I can't agree with post 3. Most of the world was already inhabited. European explorers were not discovering virgin wildernesses, they were encountering people, who lived in societies with histories of their own. Recent scholarly estimates have placed the number of people living in the Americas before contact with Columbus at somewhere close to 50 million people. West African states were well-established, wealthy, and powerful, which is one of the reasons that European explorers wanted to do business with them in the first place.
I think, along with the European domination described by Post 2, that the exchange of plants, animals, germs, and culture (often called the Columbian Exchange after Alfred Crosby's book of the same name) was the biggest effect. We often think of the spread of diseases as part of this exchange, and we should--the fact is that most of the 50 million people referenced above died within 100 years of 1492. But we should realize that crops and animals revolutionized the lives of people on both continents too. The contact also created, most scholars would agree, a network of communication, travel, and commerce between Europe, Africa and the Americas often called the Atlantic World.
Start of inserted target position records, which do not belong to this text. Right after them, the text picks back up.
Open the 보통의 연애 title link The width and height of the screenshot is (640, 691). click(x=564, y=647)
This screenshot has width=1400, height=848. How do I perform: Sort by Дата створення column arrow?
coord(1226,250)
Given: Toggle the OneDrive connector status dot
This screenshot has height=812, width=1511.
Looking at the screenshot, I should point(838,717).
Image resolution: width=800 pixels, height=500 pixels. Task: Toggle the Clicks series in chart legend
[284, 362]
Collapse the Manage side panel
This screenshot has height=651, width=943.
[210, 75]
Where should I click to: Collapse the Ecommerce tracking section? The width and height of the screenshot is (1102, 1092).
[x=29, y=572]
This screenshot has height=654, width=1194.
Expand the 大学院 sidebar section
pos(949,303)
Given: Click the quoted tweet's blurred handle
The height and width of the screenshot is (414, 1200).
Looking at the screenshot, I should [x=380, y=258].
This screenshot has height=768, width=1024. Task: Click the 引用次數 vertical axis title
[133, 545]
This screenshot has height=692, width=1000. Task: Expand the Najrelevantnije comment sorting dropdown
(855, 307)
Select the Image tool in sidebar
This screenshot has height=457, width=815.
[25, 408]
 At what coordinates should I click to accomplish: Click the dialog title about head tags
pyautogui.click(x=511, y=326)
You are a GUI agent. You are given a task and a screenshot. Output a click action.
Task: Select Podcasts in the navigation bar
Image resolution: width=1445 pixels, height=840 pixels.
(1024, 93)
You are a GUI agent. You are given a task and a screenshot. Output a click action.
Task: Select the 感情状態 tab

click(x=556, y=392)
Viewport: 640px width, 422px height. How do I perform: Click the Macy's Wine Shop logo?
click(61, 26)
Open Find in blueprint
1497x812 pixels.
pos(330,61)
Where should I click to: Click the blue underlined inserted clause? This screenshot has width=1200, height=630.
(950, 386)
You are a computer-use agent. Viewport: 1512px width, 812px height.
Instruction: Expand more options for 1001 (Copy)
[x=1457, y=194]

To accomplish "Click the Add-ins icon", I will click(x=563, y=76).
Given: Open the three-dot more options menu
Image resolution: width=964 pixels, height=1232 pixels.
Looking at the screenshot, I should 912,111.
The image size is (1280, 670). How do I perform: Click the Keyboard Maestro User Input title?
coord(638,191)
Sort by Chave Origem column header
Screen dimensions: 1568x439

The legacy of exploration was that most of the world became inhabited. I suppose it's up to you whether that is a good thing or a bad thing. People realized that they could find cheap or free land elsewhere, and many new countries were formed.
One part of the legacy is that the Europeans came to dominate the world. They explored and conquered essentially every part of the globe. This made Europe very strong and it also, you can argue, made the rest of the world weak in ways that continue to be felt today. You can say we're just getting out of the era of European domination with the rise of China, but it is still clear that European countries are generally much richer than countries in other parts of the world.